Note:	p<0.1; p<0.05; p<0.01

female is a dummy with 1 being female and bachelor is a dummy with 1 meaning the individual has a bachelor degree. The default category for the regression for gender is male and for education is having a high school diploma. ahe is the average hourly earnings and age is measured in years.
The first thing we have to do is to check if the estimated parameters are statistically significant.
- In this case they are, so we can reject the null hypothesis that males and females earnings are statistically equal (because for the female dummy the p-value is less or equal to 0.05).
- Individuals with a high school diploma and those with a bachelor degree earn have statistically different levels of earnings (because for the bachelor dummy the p-value is less or equal to 0.05).
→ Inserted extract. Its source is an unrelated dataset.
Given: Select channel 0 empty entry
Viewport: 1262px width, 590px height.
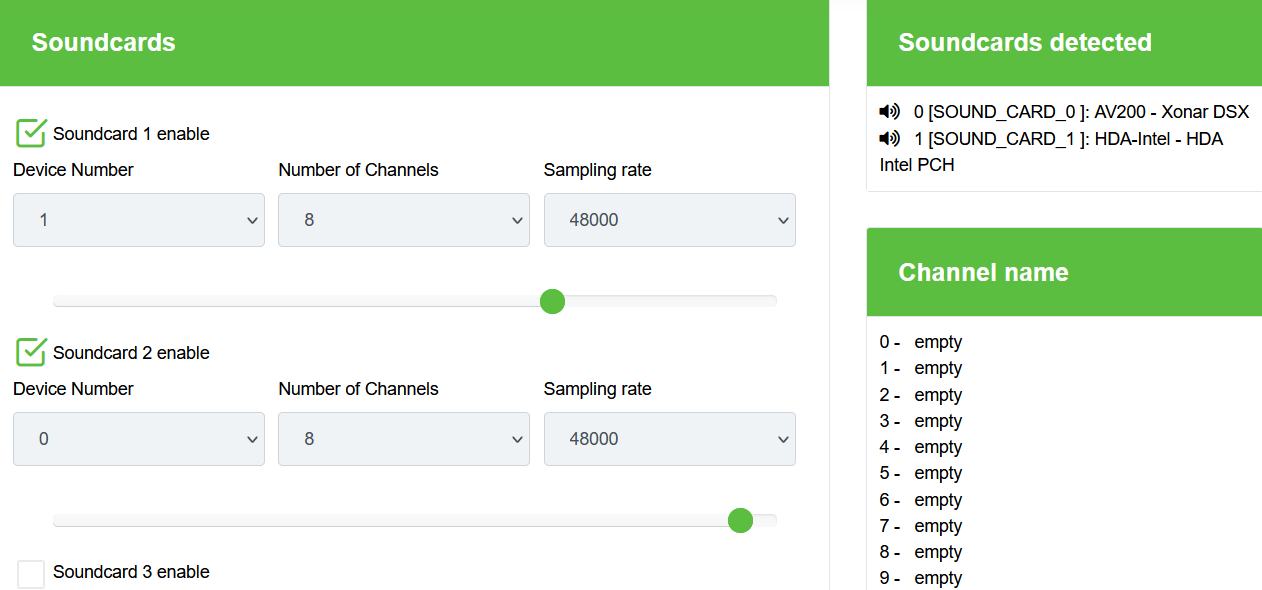Looking at the screenshot, I should click(x=937, y=342).
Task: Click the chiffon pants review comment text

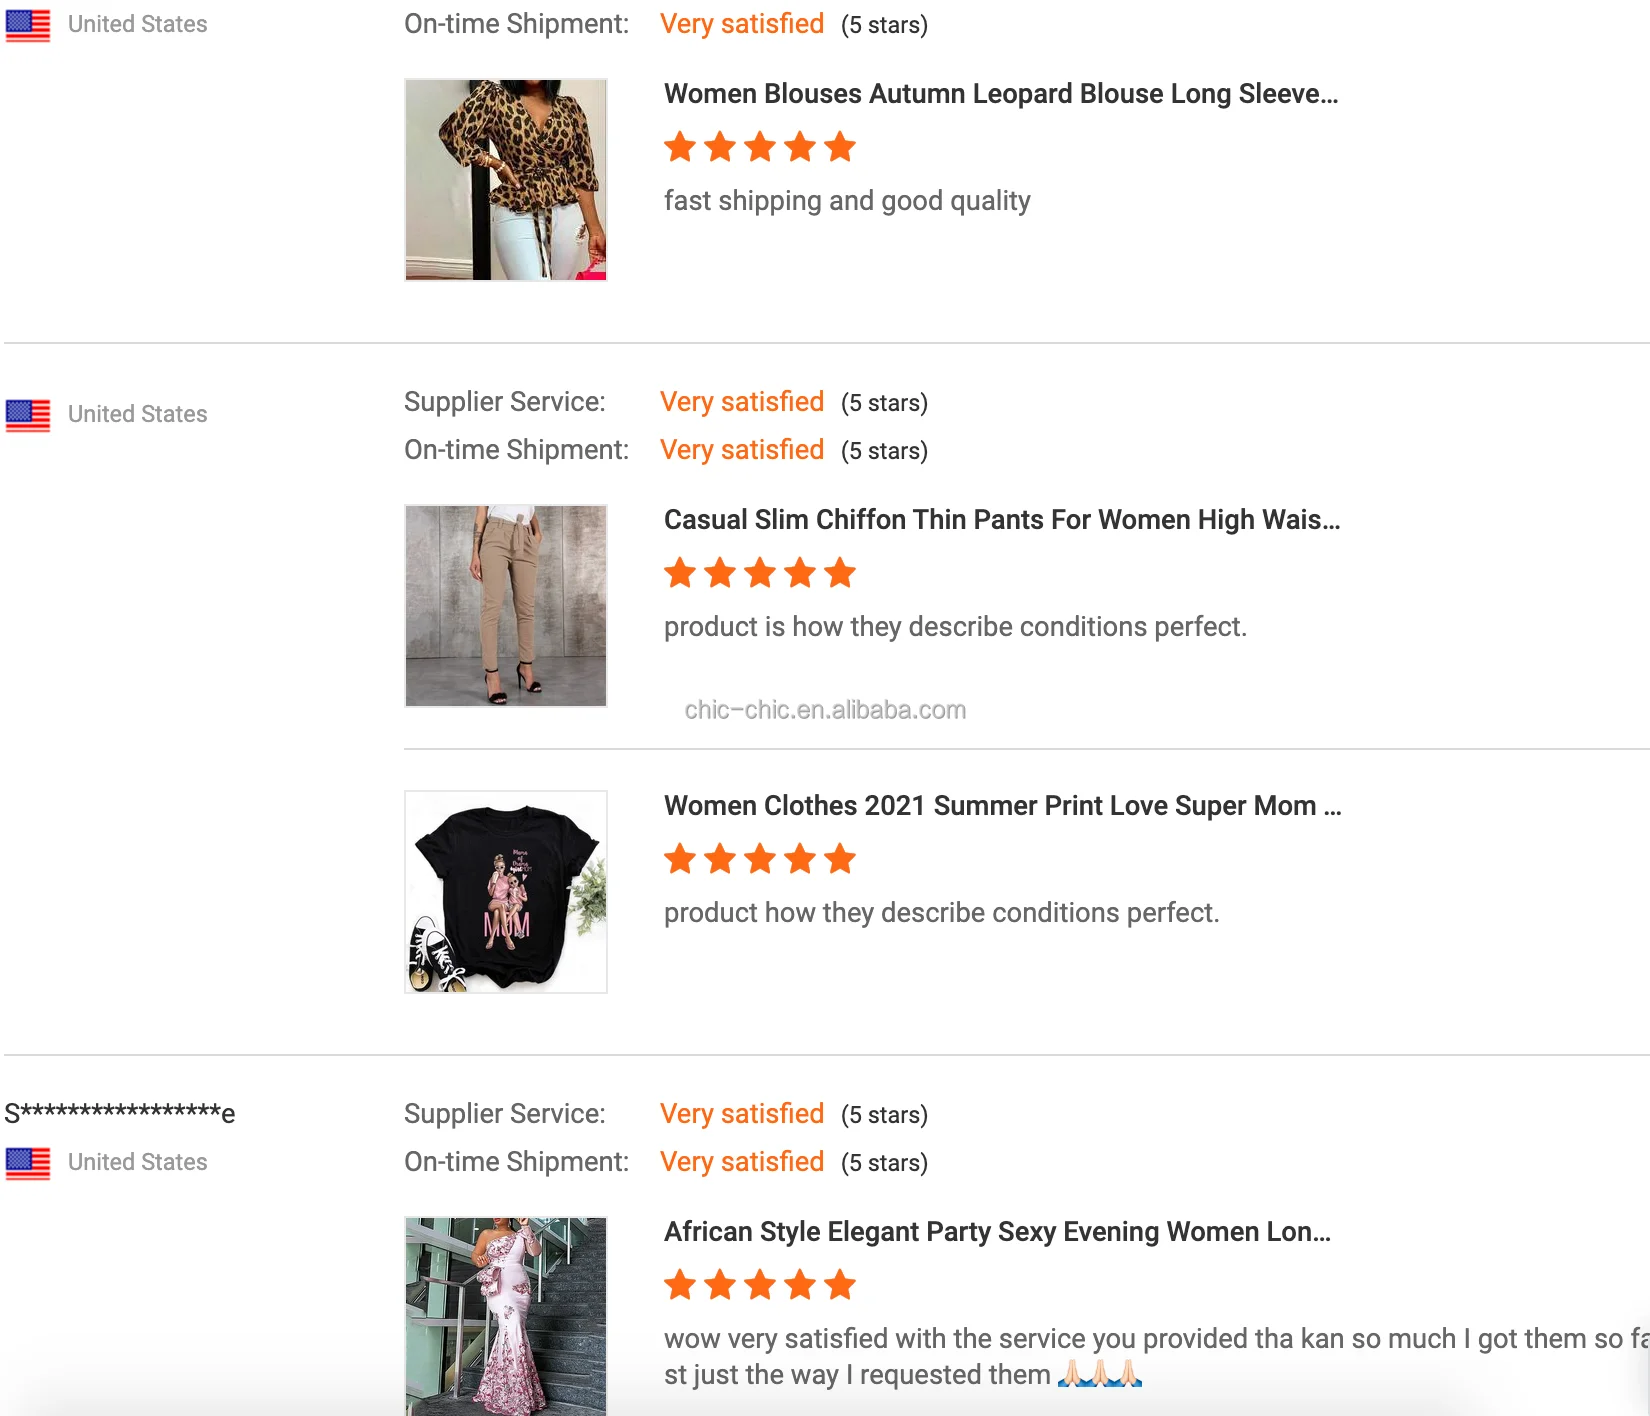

Now you can proceed to interpret the magnitude of the parameter,

The estimated parameter for female can be interpret as: ‘’relative to males, females average hourly earnings is $\$3.81$ less’’.
The estimated parameter for bachelor can be interpret as: ‘’relative to individuals with a high school diploma, those with a bachelor degree earn about $\$8.32$ more per hour on average’’.
Note: Obviously the results from this regression are likely to be biased due to omitted variable bias (why do you think that’s the case?).

Summary

Categorical variables cannot be represented numerically, but have to be transformed to binary variables before we can use them in the regression model.
In a regression model with a categorical variable with $k$ categories, we only include $k-1$ binary variables.
The estimated parameter of a dummy variables represents effect on the $y$ variable when the dummy changes from 0 to 1.
Dummies can be created manually or using the as.factor command.